"The Death of Movies Part XXXXIV: All 2021 Warners Movies to Streaming Same Day as Theaters(ON TOPIC)
Movie news this week in December 2020: Warner Brothers will now release its ENTIRE 2021 slate of movies (including Matrix IV and Suicide Squad II) the same day to theaters and to streaming on HBO Max.
Christopher Nolan chimed right in(paraphrased): "Scores of the best movie stars and directors in Hollywood went to bed working for one of the best studios in town...and woke up working for one of the worst streaming services on TV."
Given that movie theaters may spend half of 2021 not even being allowed to open, and then the other half trying to entice people to come back...evidently this looks to be quite a death blow to the "theatrical exhibition" side of the business. And not necessarily good for the pocketbook of Christopher Nolan.

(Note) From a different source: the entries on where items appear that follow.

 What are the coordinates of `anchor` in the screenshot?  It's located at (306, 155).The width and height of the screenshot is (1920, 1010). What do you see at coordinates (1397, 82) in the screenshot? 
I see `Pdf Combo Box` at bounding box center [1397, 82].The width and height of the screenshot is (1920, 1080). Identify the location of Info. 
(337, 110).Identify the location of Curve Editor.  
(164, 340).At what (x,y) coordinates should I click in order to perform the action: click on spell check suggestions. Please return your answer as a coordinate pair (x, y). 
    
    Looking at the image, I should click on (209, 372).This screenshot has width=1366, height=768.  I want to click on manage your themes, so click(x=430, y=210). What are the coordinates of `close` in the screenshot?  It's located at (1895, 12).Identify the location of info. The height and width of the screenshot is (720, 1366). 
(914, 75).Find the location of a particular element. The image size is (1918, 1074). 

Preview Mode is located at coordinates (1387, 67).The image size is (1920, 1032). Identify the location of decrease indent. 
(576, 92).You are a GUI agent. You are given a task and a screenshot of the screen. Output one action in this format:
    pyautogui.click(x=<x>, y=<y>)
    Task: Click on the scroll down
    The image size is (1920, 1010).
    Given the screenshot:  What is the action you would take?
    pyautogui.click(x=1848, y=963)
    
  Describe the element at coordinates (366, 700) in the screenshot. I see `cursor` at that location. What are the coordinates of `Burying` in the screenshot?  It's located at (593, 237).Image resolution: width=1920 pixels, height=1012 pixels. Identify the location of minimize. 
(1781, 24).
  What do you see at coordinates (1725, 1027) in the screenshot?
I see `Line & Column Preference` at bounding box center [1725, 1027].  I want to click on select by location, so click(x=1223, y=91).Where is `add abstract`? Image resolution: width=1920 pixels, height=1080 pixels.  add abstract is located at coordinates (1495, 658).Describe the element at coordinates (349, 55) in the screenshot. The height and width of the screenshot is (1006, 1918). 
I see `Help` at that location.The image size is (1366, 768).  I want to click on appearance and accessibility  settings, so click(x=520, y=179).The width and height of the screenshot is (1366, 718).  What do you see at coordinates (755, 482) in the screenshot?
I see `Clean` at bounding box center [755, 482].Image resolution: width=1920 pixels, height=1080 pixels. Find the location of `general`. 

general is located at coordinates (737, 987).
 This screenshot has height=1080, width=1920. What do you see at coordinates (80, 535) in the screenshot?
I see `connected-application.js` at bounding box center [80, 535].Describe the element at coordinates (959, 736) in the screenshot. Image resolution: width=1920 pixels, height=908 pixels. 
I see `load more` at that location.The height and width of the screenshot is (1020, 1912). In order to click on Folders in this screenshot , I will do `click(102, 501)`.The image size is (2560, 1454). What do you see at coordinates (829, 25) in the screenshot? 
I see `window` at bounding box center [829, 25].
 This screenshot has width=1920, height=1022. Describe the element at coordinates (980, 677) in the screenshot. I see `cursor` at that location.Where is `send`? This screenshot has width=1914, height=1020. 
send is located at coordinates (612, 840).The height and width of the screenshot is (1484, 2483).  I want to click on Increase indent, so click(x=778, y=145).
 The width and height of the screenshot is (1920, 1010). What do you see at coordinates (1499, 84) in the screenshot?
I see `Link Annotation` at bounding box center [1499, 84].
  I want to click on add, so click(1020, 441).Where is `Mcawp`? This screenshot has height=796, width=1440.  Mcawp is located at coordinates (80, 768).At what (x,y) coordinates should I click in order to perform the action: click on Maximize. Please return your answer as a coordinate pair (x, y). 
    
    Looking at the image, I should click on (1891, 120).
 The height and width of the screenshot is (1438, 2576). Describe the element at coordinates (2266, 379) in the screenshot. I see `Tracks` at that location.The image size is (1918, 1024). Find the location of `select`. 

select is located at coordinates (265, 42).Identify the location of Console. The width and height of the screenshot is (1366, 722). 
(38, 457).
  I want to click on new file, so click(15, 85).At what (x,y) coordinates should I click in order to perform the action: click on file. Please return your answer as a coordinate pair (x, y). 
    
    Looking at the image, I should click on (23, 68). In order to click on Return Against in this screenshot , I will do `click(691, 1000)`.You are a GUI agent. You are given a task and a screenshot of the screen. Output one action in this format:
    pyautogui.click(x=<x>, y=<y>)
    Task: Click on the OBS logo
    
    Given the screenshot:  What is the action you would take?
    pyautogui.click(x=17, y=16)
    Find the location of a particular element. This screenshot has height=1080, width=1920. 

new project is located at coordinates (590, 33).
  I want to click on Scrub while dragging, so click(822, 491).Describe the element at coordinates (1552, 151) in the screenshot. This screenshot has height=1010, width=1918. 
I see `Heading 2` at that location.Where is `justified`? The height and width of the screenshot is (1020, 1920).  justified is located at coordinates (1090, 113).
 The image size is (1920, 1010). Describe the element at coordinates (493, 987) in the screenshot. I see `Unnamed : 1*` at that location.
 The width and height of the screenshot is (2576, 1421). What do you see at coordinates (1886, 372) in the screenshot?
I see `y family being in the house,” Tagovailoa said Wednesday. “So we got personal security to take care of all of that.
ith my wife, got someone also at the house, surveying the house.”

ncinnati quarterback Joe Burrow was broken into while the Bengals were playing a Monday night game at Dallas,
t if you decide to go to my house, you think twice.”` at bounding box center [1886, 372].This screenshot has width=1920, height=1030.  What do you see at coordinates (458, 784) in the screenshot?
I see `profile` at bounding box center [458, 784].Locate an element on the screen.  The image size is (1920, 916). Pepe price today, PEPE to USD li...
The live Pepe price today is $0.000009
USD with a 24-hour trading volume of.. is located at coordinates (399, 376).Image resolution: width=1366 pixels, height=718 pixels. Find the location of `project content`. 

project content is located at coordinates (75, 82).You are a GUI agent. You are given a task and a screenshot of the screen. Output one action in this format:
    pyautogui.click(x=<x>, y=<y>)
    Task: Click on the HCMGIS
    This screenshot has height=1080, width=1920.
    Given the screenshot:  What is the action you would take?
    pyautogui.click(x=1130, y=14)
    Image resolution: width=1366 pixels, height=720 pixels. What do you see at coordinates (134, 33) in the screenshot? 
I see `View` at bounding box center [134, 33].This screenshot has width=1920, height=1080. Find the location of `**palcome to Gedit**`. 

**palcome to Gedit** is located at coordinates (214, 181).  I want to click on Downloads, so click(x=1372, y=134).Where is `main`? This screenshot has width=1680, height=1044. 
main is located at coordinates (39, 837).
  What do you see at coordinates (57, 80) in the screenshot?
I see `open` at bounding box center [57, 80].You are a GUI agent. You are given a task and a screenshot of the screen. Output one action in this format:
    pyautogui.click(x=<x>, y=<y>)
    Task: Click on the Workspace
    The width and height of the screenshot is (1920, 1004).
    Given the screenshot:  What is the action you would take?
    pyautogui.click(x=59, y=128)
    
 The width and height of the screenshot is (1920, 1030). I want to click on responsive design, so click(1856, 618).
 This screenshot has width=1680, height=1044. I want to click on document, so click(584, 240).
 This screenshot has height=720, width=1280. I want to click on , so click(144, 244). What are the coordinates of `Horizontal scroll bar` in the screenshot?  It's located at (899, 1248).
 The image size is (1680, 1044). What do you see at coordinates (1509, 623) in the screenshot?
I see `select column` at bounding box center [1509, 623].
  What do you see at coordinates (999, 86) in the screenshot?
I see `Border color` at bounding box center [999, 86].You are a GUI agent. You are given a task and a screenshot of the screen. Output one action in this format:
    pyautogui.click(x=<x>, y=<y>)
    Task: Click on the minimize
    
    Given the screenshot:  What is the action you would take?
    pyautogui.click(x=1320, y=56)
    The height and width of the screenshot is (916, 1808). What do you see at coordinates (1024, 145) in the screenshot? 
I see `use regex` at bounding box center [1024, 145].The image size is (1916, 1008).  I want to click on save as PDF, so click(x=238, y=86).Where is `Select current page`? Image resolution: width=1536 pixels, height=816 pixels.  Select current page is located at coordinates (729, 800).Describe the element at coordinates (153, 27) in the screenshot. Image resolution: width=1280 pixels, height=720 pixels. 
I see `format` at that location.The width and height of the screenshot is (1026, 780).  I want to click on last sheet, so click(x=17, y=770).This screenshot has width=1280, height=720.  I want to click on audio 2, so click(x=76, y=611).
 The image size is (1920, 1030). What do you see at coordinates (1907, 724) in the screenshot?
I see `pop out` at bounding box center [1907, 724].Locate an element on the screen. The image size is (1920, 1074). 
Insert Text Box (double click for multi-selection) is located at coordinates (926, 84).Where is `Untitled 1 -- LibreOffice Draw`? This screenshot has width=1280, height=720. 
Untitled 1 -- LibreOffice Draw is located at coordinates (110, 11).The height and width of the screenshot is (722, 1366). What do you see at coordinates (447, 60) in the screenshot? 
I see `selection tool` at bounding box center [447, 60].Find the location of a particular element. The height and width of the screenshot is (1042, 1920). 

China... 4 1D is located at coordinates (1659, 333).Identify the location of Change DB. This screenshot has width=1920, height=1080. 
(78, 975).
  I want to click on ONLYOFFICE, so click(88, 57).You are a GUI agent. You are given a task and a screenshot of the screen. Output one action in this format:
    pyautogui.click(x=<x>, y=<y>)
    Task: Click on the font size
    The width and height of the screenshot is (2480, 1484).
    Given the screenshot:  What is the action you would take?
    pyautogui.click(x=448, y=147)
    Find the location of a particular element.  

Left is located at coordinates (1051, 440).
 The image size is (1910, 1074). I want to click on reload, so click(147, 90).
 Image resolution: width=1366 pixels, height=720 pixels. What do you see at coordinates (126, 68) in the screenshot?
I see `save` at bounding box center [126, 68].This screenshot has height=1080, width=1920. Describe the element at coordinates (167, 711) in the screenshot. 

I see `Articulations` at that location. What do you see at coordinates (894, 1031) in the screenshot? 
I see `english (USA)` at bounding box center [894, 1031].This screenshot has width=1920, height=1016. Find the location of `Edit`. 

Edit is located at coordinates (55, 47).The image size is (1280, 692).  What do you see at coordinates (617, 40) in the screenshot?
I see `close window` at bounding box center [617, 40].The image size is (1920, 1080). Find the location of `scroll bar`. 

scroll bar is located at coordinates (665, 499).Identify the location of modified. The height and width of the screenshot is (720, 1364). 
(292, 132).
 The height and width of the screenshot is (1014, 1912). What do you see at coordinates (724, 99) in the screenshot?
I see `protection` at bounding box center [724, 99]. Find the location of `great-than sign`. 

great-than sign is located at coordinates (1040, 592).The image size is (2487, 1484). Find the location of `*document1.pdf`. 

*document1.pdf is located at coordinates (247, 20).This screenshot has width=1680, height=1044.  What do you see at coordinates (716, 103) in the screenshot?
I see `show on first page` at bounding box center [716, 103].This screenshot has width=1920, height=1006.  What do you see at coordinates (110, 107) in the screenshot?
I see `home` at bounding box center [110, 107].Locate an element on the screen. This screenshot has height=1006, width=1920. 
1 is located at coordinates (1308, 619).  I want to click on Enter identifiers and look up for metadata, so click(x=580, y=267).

For years, we have been seeing people willing to forego theaters and "wait the six months" for cable or DVD or streaming. But theatrical business was always there and -- given a huge worldwide market -- always lucrative with the billion-dollar grossing hits.
But as has been noted, a family can rent Wonder Woman II on HBO Max(along with all other content on the channel) for 15 dollars a month -- the price of ONE adult ticket to ONE movie.
How is the same money made?
I dunno. I'd rather ponder this.
If first run movies move steadily onto streaming ....are we really seeing the end of the "theatrical movie going experience?"
And Psycho is as good an example as any of what you lose.
All reports from 1960 are that the movie played to full houses, for at least a month that way, filled with screaming people from about minute 47 (the shower scene) to the end at minute 109 (oh there were gaps in between, but everybody stayed tense.)
There is footage of lines around the block to get in to see it in NYC. And reports of THREE MILE lines of cars on the road to a New Jersey drive-in to get in.
In a 1976 Film Comment Hitchcock Issue, "Get Carter" director Mike Hodges wrote of how his local London cinema -- usually empty of crowds most weeks -- was filled to the max and screaming when Psycho came to town in 1960.
Now, Hodges story reminds us that in some ways, "Psycho" was the exception and not the rule in movies circa 1960. It could fill a theater and create lines down the block(especially with that "nobody gets in after the movie starts' edict.)
That OTHER type of movie that Hodges wrote about -- the movie in 1960 that could NOT fill a theater, not even close -- well, maybe that's where streaming comes in today.
For in any given year of movie releases, perhaps more movies get small crowds than big ones, no lines at all (I think waiting in line for a movie ended once multiplexes could run the same movie on 10 screens, same day -- THAT change is already in place.)
I guess one aspect of my being on the old side is having those memories of waiting in long lines and seeing movies with huge crowds.
Its ironic...running the concept through my memory banks I realize that the vast majority of movies I have seen in my life have been with half-full houses or less. Just walked in. No lines at all. These are the famous exceptions in my life:
Kiddies movies in the early 60's. As a clue to my childhood, I will note that I eventually refused to stand in long lines to see kiddie movies and then entering the theater to be surrounded by yelling, laughting caterwauling kids. I had to do this for Disney's "The Absent Minded Professor"(1961 -- the year after Psycho), but I also had to do this for "The Three Stooges Meet Hercules," (1962) which was MY request but a day I grew to remember in hatred. The line. The crowds. The noise. The lousy movie.
Wait Until Dark. My memory here is interesting. I didn't have to wait in a long line, but the theater was packed. And came the third act, EVERYBODY was screaming, long and hard and up to the biggest scream in the movie and then trailing down in the minutes of sheer terror in its aftermath. Wait Until Dark is my favorite movie of 1967 among many top competitors(The Graduate, Bonnie and Clyde, The Dirty Dozen, and for me, Hotel)...that screaming audience is the reason why.
Interesting: though Wait Until Dark was a 1967 release, I saw it in 1968, inexplicably on a double-bill with a Western, The Scalphunters(with Burt Lancaster.) I moved away, but came back on a vacation trip and went with my old friends to see Wait Until Dark AGAIN, two years later, in 1970, at the SAME theater, in a re-release, and AGAIN with a Western(Chisum, with John Wayne.) And yet...two full years later, Wait Until Dark STILL drew a full house, which STILL screamed all the way through the third act. Its the only movie I've seen that got the same reaction twice. (Not so, Jaws, see below.)